Entries from syslog are found in the td-agent.log:

```output
2023-08-21 17:26:09.000000000 +0000 system.auth.info: {"host":"localhost","ident":"sshd","pid":"4304","message":"Connection closed by 37.129.207.106 port 42964 [preauth]"}
2023-08-21 17:26:13.000000000 +0000 system.auth.info: {"host":"localhost","ident":"sshd","pid":"4310","message":"Connection closed by 5.218.67.72 port 45500 [preauth]"}
2023-08-21 17:26:13.000000000 +0000 system.auth.info: {"host":"localhost","ident":"sshd","pid":"4308","message":"Connection closed by 83.121.149.248 port 36697 [preauth]"}
2023-08-21 17:26:19.000000000 +0000 system.auth.info: {"host":"localhost","ident":"sshd","pid":"4315","message":"Connection closed by 80.191.23.250 port 39788 [preauth]"}
2023-08-21 17:26:20.000000000 +0000 system.auth.info: {"host":"localhost","ident":"sshd","pid":"4313","message":"Connection closed by 87.248.129.189 port 51192 [preauth]"}
2023-08-21 17:26:24.000000000 +0000 system.auth.info: {"host":"localhost","ident":"sshd","pid":"4318","message":"Connection closed by 91.251.66.145 port 38470 [preauth]"}
2023-08-21 17:26:25.000000000 +0000 system.auth.info: {"host":"localhost","ident":"sshd","pid":"4320","message":"Connection closed by 37.129.101.243 port 39424 [preauth]"}
2023-08-21 17:26:26.000000000 +0000 system.auth.info: {"host":"localhost","ident":"sshd","pid":"4322","message":"Connection closed by 151.246.203.48 port 11351 [preauth]"}
2023-08-21 17:26:29.000000000 +0000 system.auth.info: {"host":"localhost","ident":"sshd","pid":"4325","message":"Connection closed by 204.18.110.253 port 43478 [preauth]"}
2023-08-21 17:26:31.000000000 +0000 system.auth.info: {"host":"localhost","ident":"sshd","pid":"4327","message":"Connection closed by 5.214.204.211 port 39830 [preauth]"}
```

Rsyslog has an input through the unified layer of Fluentd to the log of the td-agent. This is an unfiltered output that can be sent by an output plug-in to a desired archiving program, SIEM input, or other destination.

Common log sources such as syslog [can have highly tailored processing with Fluentd controls](https://docs.fluentd.org/input/syslog) applied.

## Fluentd Directives

In the example of an rsyslog input shown above, there is no filtration of the information.
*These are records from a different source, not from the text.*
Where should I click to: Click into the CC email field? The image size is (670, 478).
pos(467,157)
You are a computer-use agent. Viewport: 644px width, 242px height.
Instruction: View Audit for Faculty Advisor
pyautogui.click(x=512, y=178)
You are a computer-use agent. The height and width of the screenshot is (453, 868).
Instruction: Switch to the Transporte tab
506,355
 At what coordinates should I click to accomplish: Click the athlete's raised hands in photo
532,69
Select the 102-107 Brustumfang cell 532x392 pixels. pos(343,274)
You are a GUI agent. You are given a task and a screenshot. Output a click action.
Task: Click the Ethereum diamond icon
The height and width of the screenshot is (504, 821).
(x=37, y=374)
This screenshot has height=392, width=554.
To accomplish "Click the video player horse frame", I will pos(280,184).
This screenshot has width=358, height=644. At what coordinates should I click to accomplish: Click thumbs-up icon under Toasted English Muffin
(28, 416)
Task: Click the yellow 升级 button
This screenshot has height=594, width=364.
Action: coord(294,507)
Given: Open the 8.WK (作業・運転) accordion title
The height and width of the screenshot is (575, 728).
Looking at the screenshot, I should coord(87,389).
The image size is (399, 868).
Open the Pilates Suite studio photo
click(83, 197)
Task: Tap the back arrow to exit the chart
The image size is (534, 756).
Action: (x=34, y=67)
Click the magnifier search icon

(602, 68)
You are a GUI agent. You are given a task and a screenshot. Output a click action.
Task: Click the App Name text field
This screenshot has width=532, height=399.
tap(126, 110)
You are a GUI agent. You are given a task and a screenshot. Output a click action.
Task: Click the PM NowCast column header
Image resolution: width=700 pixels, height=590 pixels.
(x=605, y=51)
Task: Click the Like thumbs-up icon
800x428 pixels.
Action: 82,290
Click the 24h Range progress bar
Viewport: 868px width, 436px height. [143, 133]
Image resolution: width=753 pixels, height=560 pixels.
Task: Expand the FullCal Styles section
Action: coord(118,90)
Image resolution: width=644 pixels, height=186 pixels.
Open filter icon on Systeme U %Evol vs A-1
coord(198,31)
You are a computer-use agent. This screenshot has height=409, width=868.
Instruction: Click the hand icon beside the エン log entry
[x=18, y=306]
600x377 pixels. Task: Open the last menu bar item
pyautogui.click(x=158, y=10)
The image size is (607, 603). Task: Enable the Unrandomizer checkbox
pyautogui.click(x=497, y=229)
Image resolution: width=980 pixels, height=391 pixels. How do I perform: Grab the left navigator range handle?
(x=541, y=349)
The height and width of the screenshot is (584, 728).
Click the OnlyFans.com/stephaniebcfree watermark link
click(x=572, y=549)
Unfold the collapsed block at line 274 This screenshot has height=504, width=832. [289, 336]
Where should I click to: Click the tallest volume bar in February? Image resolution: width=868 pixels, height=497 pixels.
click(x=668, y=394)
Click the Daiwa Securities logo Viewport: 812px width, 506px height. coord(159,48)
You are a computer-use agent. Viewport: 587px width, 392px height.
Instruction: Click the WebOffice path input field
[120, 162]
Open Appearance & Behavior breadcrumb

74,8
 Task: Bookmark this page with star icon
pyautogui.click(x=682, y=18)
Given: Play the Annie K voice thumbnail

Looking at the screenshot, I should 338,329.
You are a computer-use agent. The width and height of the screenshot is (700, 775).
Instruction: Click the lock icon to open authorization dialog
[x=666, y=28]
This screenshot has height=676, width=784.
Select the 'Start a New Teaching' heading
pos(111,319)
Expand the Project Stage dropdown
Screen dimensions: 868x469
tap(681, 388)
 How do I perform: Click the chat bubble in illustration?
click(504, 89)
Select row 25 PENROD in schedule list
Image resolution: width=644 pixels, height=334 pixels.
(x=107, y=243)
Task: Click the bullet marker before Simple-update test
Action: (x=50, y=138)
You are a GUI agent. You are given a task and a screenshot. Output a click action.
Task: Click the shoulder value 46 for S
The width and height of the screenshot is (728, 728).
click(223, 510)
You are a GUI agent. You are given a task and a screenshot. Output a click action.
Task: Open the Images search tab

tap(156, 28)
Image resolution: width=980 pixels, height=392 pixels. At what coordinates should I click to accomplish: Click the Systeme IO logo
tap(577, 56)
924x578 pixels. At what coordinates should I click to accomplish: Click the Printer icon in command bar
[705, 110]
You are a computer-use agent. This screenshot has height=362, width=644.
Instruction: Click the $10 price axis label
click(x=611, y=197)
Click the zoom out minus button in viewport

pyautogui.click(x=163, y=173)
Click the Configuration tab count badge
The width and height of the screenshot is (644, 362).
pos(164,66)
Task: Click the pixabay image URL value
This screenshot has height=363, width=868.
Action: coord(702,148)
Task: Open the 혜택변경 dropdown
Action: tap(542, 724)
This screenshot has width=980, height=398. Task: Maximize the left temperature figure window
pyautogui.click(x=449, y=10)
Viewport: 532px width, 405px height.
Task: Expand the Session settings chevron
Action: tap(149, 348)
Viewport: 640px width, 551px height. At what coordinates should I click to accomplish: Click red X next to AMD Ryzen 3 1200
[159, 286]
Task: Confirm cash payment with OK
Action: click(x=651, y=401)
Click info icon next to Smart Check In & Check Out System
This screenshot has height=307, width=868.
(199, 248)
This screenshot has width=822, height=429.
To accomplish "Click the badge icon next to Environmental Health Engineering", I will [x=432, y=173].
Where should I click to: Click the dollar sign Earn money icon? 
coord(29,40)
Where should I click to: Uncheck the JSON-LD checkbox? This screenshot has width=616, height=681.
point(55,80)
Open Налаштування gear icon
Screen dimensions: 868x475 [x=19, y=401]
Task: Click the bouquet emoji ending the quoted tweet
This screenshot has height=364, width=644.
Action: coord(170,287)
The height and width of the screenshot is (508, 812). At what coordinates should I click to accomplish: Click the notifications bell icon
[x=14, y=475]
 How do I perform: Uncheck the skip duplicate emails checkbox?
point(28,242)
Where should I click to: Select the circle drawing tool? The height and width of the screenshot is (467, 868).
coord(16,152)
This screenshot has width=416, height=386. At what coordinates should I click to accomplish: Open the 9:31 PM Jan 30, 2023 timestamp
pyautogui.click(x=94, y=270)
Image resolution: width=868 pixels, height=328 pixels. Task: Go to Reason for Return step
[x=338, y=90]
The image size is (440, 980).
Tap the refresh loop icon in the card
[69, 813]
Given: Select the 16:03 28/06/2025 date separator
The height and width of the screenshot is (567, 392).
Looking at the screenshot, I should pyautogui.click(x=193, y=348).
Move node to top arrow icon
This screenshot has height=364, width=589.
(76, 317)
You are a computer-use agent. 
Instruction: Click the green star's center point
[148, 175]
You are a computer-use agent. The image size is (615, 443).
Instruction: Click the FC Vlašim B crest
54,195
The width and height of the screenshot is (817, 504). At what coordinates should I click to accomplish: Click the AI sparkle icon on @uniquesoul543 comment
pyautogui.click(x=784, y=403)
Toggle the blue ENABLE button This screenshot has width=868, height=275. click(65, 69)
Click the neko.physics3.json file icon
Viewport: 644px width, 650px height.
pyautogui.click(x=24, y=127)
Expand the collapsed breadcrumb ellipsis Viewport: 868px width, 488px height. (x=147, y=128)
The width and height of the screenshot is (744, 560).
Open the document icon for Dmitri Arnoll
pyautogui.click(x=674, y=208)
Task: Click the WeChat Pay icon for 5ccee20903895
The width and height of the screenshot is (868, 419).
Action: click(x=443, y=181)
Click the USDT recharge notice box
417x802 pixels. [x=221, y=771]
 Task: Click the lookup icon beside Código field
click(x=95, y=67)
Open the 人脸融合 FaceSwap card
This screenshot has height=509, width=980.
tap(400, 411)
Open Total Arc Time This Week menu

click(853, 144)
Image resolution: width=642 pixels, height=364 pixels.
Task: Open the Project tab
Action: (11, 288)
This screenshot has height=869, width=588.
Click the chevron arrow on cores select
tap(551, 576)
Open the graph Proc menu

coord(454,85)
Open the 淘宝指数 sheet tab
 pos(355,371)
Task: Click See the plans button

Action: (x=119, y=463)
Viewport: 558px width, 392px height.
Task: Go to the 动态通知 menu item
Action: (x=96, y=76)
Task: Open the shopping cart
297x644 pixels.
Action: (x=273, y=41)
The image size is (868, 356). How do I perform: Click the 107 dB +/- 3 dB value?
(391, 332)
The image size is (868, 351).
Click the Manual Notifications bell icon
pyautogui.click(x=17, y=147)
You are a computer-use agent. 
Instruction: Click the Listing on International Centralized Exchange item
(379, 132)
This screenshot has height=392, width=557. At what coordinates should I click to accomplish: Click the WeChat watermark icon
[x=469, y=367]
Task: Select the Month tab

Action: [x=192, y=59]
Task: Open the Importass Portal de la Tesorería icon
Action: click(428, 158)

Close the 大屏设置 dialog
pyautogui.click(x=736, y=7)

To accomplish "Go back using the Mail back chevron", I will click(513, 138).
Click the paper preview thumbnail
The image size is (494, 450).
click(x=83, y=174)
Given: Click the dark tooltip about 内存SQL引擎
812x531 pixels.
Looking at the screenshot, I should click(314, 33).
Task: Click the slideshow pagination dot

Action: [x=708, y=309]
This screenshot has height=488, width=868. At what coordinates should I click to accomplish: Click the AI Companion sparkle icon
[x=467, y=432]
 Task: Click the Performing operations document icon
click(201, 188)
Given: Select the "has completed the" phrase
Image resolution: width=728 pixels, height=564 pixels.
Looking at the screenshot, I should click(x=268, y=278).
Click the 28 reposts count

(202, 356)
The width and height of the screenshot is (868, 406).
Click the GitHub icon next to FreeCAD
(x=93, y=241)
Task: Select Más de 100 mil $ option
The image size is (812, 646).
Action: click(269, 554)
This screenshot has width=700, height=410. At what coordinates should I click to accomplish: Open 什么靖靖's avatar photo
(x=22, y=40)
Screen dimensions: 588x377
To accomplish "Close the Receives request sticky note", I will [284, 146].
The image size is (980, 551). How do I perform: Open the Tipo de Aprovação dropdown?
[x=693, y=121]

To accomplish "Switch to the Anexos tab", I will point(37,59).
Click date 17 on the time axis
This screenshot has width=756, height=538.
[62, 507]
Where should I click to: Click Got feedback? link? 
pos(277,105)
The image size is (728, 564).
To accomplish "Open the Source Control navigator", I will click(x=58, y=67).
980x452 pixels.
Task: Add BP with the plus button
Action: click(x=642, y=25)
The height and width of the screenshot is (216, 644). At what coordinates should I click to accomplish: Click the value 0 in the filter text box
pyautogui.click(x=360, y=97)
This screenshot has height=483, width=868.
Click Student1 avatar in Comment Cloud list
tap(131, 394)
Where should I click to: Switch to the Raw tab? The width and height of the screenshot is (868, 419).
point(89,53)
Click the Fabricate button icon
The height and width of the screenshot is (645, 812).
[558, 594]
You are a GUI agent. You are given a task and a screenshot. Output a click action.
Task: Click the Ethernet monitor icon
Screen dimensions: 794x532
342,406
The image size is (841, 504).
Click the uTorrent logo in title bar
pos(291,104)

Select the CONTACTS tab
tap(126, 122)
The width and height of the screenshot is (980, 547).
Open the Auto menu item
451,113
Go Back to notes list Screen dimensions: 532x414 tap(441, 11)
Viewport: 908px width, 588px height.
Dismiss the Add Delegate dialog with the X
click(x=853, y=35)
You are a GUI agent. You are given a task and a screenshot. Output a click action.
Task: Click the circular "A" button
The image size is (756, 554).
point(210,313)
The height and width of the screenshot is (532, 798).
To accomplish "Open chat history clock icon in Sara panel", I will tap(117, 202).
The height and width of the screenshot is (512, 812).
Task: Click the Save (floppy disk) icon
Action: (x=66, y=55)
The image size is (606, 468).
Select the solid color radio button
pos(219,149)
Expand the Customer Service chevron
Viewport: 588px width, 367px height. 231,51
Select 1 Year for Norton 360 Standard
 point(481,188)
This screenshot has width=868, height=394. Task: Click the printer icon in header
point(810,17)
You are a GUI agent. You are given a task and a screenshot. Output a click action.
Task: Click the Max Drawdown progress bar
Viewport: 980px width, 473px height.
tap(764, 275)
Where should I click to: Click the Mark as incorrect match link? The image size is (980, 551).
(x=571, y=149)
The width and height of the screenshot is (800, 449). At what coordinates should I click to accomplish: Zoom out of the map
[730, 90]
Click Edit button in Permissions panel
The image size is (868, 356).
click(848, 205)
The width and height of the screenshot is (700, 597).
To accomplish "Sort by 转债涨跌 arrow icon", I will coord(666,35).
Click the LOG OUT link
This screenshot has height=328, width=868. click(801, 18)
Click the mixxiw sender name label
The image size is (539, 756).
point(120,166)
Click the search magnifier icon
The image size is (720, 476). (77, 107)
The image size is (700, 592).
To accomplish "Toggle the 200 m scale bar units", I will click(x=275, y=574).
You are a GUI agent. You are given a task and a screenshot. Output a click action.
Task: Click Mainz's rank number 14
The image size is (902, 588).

Fluentd uses a configuration file directive to manipulate data inputs. The Fluentd directives are:

- **Source**: determines input sources
- **Match**: parses for regular expression matches
- **Filter**: determines the event directive pipeline
- **System**: sets system-wide configuration
- **Label**: groups the output and filters for internal routing of data
- **Worker**: directives limit to the specific workers as an object
- **@Include**: sources other files for inclusion

Behavior is controlled by the type of plug-in(s), how records are matched (accepted, rejected based upon regular expression match), filtered, tagged, and used by workers, system directives, and other behavior specified by @include files.

## Conclusion

Fluentd is highly customizable via its configuration as well as the configuration of the input and output plug-ins used. The unified logging layer represented by Fluentd processing becomes the input for many application destinations. These destinations are often archives, databases, SIEM, management consoles, and other log-processing apps. Fluentd is a unified logging layer application whose scope is modified by the customization of chosen plug-ins. Multiple instances of Fluentd can be configured for fault tolerance.

You should now have a basic understanding of Fluentd, along with some simple hands-on experience from the examples.